* [Direction 1]:
Answer these questions about the post on broadband and the Internet:
(a) According to the post, why did AOL claim its service was "better than the Internet"?
(b) What date does the update note give?
(c) Which local broadband provider does the commenter name?

* [Page excerpt]:
____
Will this make Television better? Maybe Television will be revolutionized when it is delivered over the Internet connection, compared to television delivered over the same Broadband provider’s Broadband network as a “special service”. It certainly will allow more people to distribute programs, whether from their homes or at scale. I don’t know for sure, but I think this is exactly what will happen. I *do* know how that will be prevented, though. It will be prevented by allowing the TV provider to select which parts of the Internet you can access over its Internet service, or by the TV provider providing a defective or overpriced Internet service, while at the same time maintaining a de facto (or even state-enforced) monopoly over access to string broadband cables to your home.
However, I prefer to be hopeful, rather than discouraged, that at least the FCC has made the baby step of recognizing the Internet as an independent thing, one worth protecting, and not merely a product of Comcast, Verizon, or ATT that is some kind of narrow, walled “Internet clone”. In other words, the kind of thing AOL claimed was “better than the Internet” because it was selective – selecting cheap or profitable content, and leaving the creativity outside Fortress AOL. Those companies didn’t create the Internet – the Internet was and is created by its users (including user organizations like Google, Apple, eBay, Amazon, banks, small businesses, and national/state governmental agencies, and individual users like all of the users of email, blogging tools, Skype, Facebook, and Twitter). The access providers whine about not being able to “monetize” the Internet like they “monetize” their Cable TV offers, not mentioning that they *pay* for Cable TV shows, but pay nothing for the Internet that its users create for each other, share with each other, and sell to each other. The Internet has created a huge new economy, so I think if the Broadband guys merely connect us into it and keep growing their capacity and speeds, they will do a fine busioness, too, from what we are willing to pay them to do so.
Updated: 12/2/2010 to add a small clarification to the comments on prioritization.
This post was interesting not only for it’s content but clarifying the difference between broadband and the Internet, a distinction rarely made by providers, in the case of my local broadband provider, Time Warner.
I appreciate your desire for linguistic exactitude, David. When an engineer uses a term, it has a much narrower scope than it does when a policy advocate uses the same term. The scope differences in such terms as “discrimination” has kept the debate over Internet regulation alive far beyond its useful life.
____
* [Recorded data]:

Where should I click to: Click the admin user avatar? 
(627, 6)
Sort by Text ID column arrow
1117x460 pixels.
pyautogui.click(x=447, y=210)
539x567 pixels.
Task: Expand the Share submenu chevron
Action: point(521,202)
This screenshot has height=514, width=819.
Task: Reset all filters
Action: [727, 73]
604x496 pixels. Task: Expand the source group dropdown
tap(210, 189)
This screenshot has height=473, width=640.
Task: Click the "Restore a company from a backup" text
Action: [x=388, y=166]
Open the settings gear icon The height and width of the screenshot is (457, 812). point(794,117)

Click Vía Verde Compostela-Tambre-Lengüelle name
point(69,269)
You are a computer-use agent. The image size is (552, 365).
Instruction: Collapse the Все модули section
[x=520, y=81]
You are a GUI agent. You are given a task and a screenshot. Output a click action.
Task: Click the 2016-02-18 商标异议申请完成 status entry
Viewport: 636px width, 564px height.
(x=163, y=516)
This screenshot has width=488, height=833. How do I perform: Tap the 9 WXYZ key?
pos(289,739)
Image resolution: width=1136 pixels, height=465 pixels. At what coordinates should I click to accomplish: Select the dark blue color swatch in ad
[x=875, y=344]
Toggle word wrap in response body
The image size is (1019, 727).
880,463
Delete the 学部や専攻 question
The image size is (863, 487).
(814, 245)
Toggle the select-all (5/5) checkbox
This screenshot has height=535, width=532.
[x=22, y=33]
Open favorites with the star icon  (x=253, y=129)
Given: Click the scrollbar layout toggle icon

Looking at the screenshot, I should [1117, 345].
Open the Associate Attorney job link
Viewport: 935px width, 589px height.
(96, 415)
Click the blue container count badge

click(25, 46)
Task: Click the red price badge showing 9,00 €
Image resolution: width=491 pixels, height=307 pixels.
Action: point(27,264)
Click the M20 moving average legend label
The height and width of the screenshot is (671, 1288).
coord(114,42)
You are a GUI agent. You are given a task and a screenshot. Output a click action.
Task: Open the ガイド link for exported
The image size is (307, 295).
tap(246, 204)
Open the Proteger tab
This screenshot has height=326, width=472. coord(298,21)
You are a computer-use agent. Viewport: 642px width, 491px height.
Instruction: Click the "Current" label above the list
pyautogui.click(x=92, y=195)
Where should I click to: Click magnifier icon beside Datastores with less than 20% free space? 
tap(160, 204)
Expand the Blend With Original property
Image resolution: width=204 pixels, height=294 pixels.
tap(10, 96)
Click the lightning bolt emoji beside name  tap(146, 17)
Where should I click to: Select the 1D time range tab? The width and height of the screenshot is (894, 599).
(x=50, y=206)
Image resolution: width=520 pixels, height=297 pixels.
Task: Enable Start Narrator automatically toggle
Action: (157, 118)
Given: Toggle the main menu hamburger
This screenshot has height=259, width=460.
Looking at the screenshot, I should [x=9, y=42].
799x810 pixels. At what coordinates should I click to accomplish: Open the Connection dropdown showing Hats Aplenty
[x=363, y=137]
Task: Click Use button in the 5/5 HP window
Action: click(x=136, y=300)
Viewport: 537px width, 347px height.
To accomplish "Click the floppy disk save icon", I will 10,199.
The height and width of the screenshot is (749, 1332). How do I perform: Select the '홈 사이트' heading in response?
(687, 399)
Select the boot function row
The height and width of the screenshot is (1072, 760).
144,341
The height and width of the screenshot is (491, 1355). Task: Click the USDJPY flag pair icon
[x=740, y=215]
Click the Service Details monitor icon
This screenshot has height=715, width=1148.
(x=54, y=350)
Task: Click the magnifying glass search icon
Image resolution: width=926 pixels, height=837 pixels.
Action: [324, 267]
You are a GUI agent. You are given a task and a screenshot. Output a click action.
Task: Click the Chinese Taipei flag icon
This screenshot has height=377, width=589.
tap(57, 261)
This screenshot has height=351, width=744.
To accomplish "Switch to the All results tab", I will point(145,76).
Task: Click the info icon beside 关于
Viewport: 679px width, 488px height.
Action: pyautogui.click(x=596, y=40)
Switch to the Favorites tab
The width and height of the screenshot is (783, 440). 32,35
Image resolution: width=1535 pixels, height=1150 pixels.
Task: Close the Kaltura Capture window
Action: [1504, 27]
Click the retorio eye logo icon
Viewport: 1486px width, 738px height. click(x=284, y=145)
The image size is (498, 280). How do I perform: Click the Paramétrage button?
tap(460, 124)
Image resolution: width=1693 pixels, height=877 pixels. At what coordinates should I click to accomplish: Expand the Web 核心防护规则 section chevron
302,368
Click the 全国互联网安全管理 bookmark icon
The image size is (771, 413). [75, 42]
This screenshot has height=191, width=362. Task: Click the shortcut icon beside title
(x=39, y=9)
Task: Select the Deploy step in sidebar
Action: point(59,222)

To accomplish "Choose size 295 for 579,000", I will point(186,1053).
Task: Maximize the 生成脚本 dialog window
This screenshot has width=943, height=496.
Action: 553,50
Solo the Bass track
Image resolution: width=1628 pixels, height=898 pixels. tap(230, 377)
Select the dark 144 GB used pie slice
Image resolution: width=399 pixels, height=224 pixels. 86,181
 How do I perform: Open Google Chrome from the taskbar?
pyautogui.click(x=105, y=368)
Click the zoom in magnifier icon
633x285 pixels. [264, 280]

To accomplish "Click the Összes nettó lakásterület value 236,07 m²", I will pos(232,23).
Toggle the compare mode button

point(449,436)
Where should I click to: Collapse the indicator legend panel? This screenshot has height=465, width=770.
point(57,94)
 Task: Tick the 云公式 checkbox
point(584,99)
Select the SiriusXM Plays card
____
* [Direction 2]:
From the recorded data, extract the rows from the start of the recorded data through the line containing "Action: [727, 73]", and reproduce them unchanged.

* [Task response 1]:
(a) Because it was selective.
(b) 12/2/2010
(c) Time Warner

* [Task response 2]:
Where should I click to: Click the admin user avatar? 
(627, 6)
Sort by Text ID column arrow
1117x460 pixels.
pyautogui.click(x=447, y=210)
539x567 pixels.
Task: Expand the Share submenu chevron
Action: point(521,202)
This screenshot has height=514, width=819.
Task: Reset all filters
Action: [727, 73]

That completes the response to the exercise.